And one of the, frankly, infuriating things about so many of the false claims of asylum is the process they clog up gets in the way of real asylum claims, people who have genuine oppression that they’re running from, who have actual claims, and they’re all in the same pipeline.  There’s no way, from looking at one case versus another, to know which of these is the less than one-sixth of claims coming out of Central America that is legit, that is going to be granted.  And we have to process all of them, and we’re doing that as best we can.

We have adopted a process they used in the Clinton administration called last in, first out, for the accountants among you, LIFO.  And that means people who come to the border today are literally at the front of the line for asylum hearings, and that means they get adjudicated while detained or while remaining in Mexico or elsewhere using the other programs we have.  And given the small percentage of those that are granted, that is why they won’t be granted entry into the United States.  That’s the path.

Asylum claimants can expect to be sent home, to be transferred to another country.  We have agreements in place with Guatemala, Honduras, El Salvador.  The Guatemala agreement is functioning; Honduras is close to being implemented, and El Salvador is well on its way as well.  And of course, more commonly known as the Migrant Protection Protocols or “Remain in Mexico” program, which has served us so well and has relied on our partnership with our neighbor to the south, Mexico.

In the case of migrants who were successful in evading our agents at the border, in the interior, U.S. Immigrations and Custom Enforcement, ICE, is conducting ongoing interior enforcement operations to send those living here home, those who are here illegally, especially those with separate criminal records as well.  Those are and have been, across administrations, a priority for deportation in the United States, and that continues.

To sum it up, President Trump is using every lawful tool available to address both the humanitarian and security crisis at our southwest border.  Each of these efforts have contributed to the declines we’ve seen in the border apprehensions over the course of the last six months, and as is the responsibility of every sovereign nation, the U.S. has a duty to protect its borders, and we are doing that more effectively than ever.  We’ll continue to use all our resources to do just that.

Our message to families who may be considering illegally coming to our border, to try and cross it, is to decide against it.  It’s simply not worth it, and if you’d like to make the United States your home, we’re proud to offer legal immigration to hundreds of thousands – now I’m talking about citizenship – hundreds of thousands of new Americans every year.

In my position previously as the head of the United States Citizenship and Immigration Services, we handle legal immigration, and we swore in over 800,000 new citizens in the last fiscal year.  There were about 760,000 the year before that.  And that’s the first two full fiscal years of President Trump’s administration.  That is the highest number for the first two full fiscal years of any president in history.
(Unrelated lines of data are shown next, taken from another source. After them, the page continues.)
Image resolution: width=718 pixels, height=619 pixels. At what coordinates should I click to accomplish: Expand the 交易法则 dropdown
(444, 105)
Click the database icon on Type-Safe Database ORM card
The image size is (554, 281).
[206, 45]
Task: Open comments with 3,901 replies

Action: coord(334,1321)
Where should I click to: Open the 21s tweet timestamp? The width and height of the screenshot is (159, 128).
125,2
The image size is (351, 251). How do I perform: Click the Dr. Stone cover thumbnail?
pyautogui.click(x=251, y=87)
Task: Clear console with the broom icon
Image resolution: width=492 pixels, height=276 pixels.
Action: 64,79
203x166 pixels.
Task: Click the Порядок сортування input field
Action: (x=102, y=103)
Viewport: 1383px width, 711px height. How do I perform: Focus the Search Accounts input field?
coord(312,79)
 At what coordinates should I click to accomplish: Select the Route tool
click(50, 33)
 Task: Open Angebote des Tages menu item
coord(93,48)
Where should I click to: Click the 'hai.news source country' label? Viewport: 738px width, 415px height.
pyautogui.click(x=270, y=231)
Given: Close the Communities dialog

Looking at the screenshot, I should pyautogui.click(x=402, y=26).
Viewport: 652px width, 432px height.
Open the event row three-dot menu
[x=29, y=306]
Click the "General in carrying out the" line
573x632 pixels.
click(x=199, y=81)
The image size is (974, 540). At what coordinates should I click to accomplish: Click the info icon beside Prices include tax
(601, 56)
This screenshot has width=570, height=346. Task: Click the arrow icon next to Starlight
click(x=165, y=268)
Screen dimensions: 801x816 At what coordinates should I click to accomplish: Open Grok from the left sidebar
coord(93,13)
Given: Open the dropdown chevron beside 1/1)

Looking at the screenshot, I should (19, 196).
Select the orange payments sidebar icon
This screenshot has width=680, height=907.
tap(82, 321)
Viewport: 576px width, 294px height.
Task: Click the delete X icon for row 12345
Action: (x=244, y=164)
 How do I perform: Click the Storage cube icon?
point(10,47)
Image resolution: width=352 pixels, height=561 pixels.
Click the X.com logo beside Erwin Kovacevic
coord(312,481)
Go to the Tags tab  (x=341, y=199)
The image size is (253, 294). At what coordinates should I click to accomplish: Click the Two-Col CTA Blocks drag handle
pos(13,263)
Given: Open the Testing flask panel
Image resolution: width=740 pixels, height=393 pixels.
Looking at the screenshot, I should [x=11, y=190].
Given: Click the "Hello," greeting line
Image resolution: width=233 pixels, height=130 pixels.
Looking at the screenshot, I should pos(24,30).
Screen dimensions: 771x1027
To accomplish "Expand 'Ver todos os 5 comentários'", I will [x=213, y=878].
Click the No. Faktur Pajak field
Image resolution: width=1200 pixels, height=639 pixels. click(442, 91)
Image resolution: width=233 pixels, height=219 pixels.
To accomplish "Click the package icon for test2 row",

So when it comes to legal immigration, President Trump’s administration has demonstrated open arms.  When it comes to illegal immigration, the Trump administration has and continues to demonstrate vigilance at our border to protect our border and our national security and our sovereignty, and we will continue to do that.

It’s our intent to ensure that the United States remains the most generous legal immigration system in the world and maintains the effectiveness of our asylum system for legitimate asylum seekers.  President Trump’s efforts ensure that we will do both of those things.

But also, know that the U.S. is committed to realizing a Central America that’s secure on its own and economically prosperous, one in which families feel safe and confident in building their homes and future, and one that we will continue to look forward to partnering with in the years to come.  Our Central American partners are not just our neighbors; they’re our allies, and we want to do all that we can to be the best neighbor and ally in return.

Thank you all very much, and I’ll turn it over to Carol from the State Department.

MS O’CONNELL:  Thank you very much.  Good afternoon.  As Jean mentioned, my name is Carol Thompson O’Connell, and I’m the acting assistant secretary of the Bureau of Population, Refugees, and Migration at the U.S. Department of State.  I lead a dedicated team that runs our humanitarian assistance programs and works to advance America’s global leadership in humanitarian response and diplomacy.

It’s a pleasure to be with you here today to provide an update on the work we’re doing to support regional partnerships, to strengthen asylum systems, and to provide protection from migrants in Central America.  I want to share with you today three very important points.

First, one of the basic principles of PRM’s mandate is aligned with the 2017 National Security Strategy objective: to support displaced people close to their homes to help meet their needs until they can safely and voluntarily return home.  Second, U.S. engagement with governments and international humanitarian partners puts us solidly at the forefront of international humanitarian response.  And third, the humanitarian diplomacy that we conduct supports the implementation of the Asylum Cooperative Agreement, or ACA, with Guatemala.  This diplomacy will continue as we support the implementation of ACAs with other governments in the region.

I’d like to begin by outlining how PRM’s mandate fits into our regional response.  On behalf of the American people, we promote access to protection for persecuted and forcibly displaced people around the world.  We build global partnerships with other governments, international partners, and NGOs.  We share the burden of providing assistance and seeking durable solutions for those in need.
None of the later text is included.